Campbell’s revelation came in November 1890, soon after the General Conference voted down ordaining women. In her article, Campbell goes on to note that she feels great opposition to her ministry, but feels through God’s power that eventually her work will be recognized as God’s will is fulfilled. While Campbell’s article could easily be seen as using personal faith to justify and stay within an oppressive social structure, I want to draw attention to the fact that she is still speaking out and urging change, not conformity with the oppression. This desire to stay within a religious organization and work for change is further illustrated by B.T. Robert’s pamphlet On Ordaining Women, which was published in response to the 1890 Conference decision.

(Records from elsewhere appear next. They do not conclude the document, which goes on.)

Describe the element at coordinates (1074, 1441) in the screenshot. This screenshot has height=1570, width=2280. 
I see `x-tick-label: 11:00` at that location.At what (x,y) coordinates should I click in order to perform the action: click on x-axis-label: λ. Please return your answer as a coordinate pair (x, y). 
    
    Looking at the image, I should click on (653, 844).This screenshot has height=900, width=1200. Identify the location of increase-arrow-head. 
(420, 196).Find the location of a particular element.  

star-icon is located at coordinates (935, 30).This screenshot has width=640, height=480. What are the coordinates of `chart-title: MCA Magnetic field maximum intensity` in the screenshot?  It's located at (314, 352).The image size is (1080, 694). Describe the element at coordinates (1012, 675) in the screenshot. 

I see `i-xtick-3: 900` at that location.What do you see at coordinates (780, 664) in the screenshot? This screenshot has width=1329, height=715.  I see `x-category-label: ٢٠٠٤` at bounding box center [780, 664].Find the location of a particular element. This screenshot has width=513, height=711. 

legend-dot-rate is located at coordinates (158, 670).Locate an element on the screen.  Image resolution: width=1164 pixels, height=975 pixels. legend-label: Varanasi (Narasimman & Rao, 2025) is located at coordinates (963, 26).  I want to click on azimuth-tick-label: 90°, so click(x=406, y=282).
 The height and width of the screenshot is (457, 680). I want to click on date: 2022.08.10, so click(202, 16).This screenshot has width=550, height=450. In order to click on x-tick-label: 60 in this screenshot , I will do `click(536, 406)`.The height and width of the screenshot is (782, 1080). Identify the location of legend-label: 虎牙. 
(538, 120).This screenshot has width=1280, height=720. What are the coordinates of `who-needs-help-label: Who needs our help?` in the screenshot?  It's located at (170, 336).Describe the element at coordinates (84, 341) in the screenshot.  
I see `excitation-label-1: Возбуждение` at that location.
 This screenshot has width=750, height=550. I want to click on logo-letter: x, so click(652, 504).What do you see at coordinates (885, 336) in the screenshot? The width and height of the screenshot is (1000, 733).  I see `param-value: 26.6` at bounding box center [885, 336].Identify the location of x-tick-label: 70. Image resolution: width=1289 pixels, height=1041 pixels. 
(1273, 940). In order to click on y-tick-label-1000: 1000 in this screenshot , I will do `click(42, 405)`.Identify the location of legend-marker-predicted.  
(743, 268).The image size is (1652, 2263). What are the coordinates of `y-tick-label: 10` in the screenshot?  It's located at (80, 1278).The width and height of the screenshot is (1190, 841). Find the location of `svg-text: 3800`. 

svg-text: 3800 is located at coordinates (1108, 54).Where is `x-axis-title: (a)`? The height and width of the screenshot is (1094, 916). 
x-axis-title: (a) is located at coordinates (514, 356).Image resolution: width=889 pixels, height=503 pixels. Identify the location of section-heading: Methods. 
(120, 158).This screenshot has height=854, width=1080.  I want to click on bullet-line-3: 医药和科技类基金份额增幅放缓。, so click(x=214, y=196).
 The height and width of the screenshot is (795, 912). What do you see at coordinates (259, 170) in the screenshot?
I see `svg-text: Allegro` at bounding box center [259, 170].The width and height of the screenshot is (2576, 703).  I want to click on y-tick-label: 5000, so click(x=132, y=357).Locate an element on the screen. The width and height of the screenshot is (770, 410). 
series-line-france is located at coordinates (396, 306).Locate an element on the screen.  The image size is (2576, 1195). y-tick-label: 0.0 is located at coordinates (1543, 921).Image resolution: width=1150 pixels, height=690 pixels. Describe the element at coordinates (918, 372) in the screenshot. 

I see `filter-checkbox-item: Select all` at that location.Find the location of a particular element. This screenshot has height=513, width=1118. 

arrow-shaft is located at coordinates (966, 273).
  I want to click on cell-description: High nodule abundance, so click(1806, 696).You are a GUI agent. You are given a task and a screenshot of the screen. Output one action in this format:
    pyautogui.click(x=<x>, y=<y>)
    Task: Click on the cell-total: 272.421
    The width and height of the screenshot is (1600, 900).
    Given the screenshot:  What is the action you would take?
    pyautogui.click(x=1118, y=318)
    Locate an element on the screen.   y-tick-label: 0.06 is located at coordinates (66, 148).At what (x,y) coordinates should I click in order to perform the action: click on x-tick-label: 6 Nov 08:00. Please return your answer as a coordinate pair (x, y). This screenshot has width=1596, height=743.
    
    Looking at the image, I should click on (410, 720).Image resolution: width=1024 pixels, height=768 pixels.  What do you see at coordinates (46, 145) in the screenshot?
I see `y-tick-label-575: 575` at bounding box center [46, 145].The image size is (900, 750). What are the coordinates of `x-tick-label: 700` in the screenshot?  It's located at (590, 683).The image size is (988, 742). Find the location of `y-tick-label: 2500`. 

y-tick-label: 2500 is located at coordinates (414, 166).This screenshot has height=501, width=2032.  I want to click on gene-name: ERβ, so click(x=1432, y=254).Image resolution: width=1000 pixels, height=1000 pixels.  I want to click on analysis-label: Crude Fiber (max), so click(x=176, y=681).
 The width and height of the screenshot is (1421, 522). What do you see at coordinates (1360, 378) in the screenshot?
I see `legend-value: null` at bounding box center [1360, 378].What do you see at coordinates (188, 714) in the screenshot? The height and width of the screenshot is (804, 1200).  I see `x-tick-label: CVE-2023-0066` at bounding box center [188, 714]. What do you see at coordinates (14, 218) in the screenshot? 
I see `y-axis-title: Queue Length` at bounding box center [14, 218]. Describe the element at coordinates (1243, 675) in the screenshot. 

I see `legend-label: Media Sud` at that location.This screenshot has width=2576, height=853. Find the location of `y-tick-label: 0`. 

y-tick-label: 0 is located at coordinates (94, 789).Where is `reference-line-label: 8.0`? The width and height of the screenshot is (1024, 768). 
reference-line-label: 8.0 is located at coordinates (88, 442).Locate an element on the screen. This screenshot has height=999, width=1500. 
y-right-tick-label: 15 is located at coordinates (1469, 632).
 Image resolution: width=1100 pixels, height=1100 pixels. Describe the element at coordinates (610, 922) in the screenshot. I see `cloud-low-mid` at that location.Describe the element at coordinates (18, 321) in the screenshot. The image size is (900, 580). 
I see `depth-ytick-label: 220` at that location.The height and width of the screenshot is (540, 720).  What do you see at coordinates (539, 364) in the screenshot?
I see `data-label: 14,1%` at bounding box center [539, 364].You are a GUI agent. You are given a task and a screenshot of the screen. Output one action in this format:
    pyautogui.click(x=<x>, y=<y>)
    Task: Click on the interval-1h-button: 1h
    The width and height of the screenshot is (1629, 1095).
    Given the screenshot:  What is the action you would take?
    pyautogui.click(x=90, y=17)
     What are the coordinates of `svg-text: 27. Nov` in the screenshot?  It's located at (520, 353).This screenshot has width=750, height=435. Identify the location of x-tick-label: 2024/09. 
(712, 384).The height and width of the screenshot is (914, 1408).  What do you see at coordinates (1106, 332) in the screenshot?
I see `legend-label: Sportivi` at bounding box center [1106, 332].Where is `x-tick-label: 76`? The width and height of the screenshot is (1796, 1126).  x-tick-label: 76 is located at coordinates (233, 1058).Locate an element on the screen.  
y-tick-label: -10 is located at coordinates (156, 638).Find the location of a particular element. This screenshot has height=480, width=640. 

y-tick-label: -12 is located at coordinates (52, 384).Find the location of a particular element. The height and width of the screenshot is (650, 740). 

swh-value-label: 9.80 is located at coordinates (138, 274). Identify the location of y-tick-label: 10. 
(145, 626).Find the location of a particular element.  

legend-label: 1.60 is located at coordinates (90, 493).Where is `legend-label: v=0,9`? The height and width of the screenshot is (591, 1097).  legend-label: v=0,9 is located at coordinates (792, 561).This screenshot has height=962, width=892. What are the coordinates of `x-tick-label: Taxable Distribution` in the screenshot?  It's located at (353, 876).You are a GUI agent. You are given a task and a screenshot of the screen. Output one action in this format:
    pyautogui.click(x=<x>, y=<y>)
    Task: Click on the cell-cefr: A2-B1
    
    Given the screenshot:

Roberts’ pamphlet On Ordaining Women went beyond a simple call to consider women capable for ministry. In the pamphlet, Roberts urges a complete change to the gender hierarchy and male headship practices often followed in Christian culture. Taking on the hermeneutical issues involved in Biblical feminism, Robert’s pamphlet presents one of the most progressive discourses on Christian feminism in the 19th and 20th centuries.

Speaking against the cultural argument that women are not capable of serving in certain professions such as the military, Roberts notes Joan of Arc’s role in saving France from England, Herodotus’ historical account of a women’s army of “Amazons” and the Biblical prophet Deborah winning more honor than the Israelite general Barak in battle (45-46). As Roberts notes, women are just as capable of men, but have been socially conditioned to appear inferior.

In a far-reaching final declaration of equality, Roberts concludes his On Ordaining Women by noting in capital letters:

THE GOSPEL OF JESUS CHRIST, IN THE PROVISIONS WHICH IT MAKES, AND IN THE AGENCIES WHICH IT EMPLOYS, FOR THE SALVATION OF MANKIND, KNOWS NO DISTINCTION OF RACE, CONDITION, OR SEX, THEREFORE NO PERSON EVIDENTLY CALLED OF GOD TO THE GOSPEL MINISTRY, AND DULY QUALIFIED FOR IT, SHOULD BE REFUSED ORDINATION ON ACCOUNT OF RACE, CONDITION, OR SEX (104).

Roberts’ passionate plea for gender equality came over 20 years before women were granted political equality with men by the 19th Amendment and eighty-three years before the Free Methodist denomination officially ordained women. Yet, as Donald Dayton notes in Discovering an Evangelical Heritage, Robert’s writings was built upon the Seneca Falls meeting of 1848, held in a Wesleyan Methodist Church (91).  During this meeting, both religious and secular women met together to draft the “Declaration of Sentiments and Resolutions,” considered by some historians as the foundation of the modern feminist movement, which included bold statements about the civil rights of both men and women (From Helen Hunt’s book Faith and Feminism A Holy Alliance). Roberts was familiar with the historic struggle for human equality and, while he did not live to see his ideals officially upheld, he paved the way for generations of Free Methodist women ministers to pursue their calling.